* **OBJECTIVE**
Copy down the passage of the photometry discussion that opens with the words containing "Some folks use" and closes with "Target, by definition.".

* **DOCUMENT**
▬▬▬▬▬▬▬▬▬▬

Glad to see you active on this object.  It does not have the draw of Nova Del.  

The problem I see if using "standard deviations on the check star" in this case is as follows.  I cannot get a check star of comperable magnitude to the variable.  I am using the 107 as the comp, my check is 12-14th, and so its poission reported error is much larger than the poisson error of the variable.  It basically contaminates an otherwise very good observation.  It does give an upper limit, as my errors are probably much smaller.  Of course, the Poisson errors are not the only ones, nor the dominant ones.  These other errors are of course, mixed in with the observations.

Some folks use the poisson error of the target and add it quadratically with the C-K value.  Again, if the C and K is much fainter than the variable, its overly pessimistic.  Remember, that since this is differential photometry, the software measures the Comp, and the Target, calculates the difference, and adds that to the Standard Value of the Comp.  So the errors in the Comp are included in the measurement of the Target, by definition.

I personally like taking several measurements, 3-10 typically, and take the standard deviation of the mean.  This assumes that the star is changing brightness slowly enough that its not contributing, and we are getting the poisson, the seeing, the a/d, the software, etc.  This can be done with a tool that Bins the observations.  I know Arne is working to get one on the web site.  How to calculate the errors is part of the issue.

 

Gary

standard deviations on the check star

If the star is varying too quickly to get a standard deviation from the mean of several observations (as is the case at least part of the cycle for almost all of the variables I follow) perhaps fitting a straight line to a half-dozen or so observations and then measuring the scatter about the line would give a better estimate.

Rick Wagner

Affiliation
American Association of Variable Star Observers (AAVSO)
photometry comments

This is in reply to several earlier posts.  I've been busy working on other projects, and have not chimed in recently.  Sorry!

The phase plot is now just about completely filled in.  I attach the latest Vstar version to this post.  It is pretty obvious that either (a) the star is changing its amplitude constantly, or (b) we're not there with transformation!  The other observation is that there are a couple of people with very large error bars, for this 9th magnitude object.

▬▬▬▬▬▬▬▬▬▬

* **DATASET EXCERPT**
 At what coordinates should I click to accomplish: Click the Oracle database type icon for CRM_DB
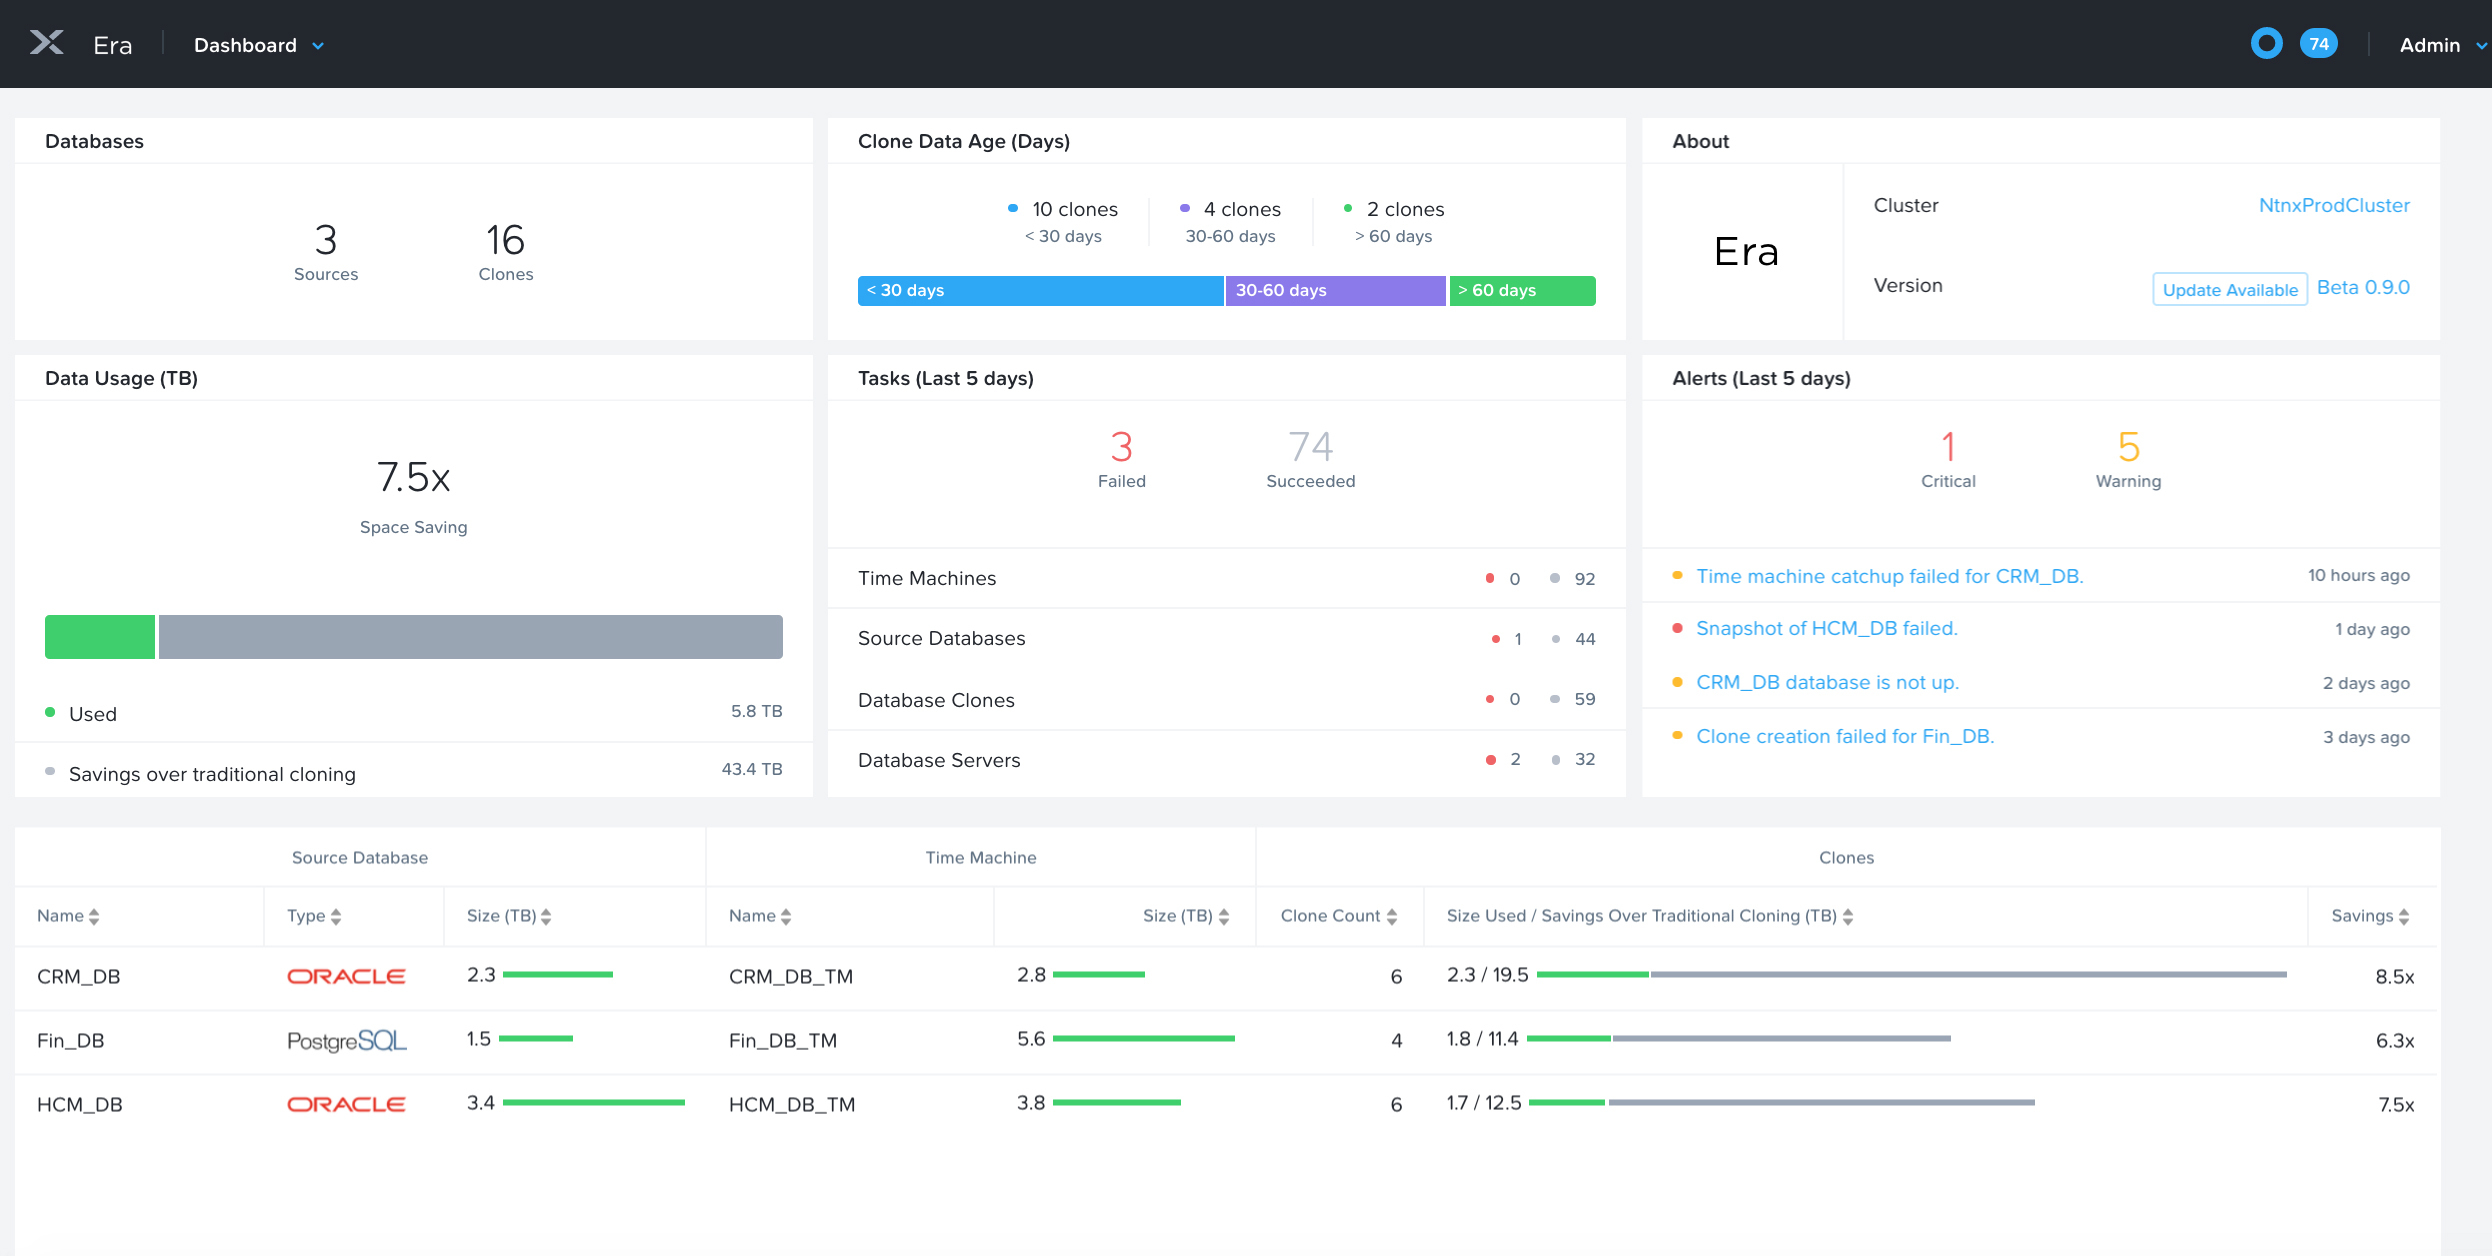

▬▬▬▬▬▬▬▬▬▬

* **EXERCISE RESULT**
Some folks use the poisson error of the target and add it quadratically with the C-K value.  Again, if the C and K is much fainter than the variable, its overly pessimistic.  Remember, that since this is differential photometry, the software measures the Comp, and the Target, calculates the difference, and adds that to the Standard Value of the Comp.  So the errors in the Comp are included in the measurement of the Target, by definition.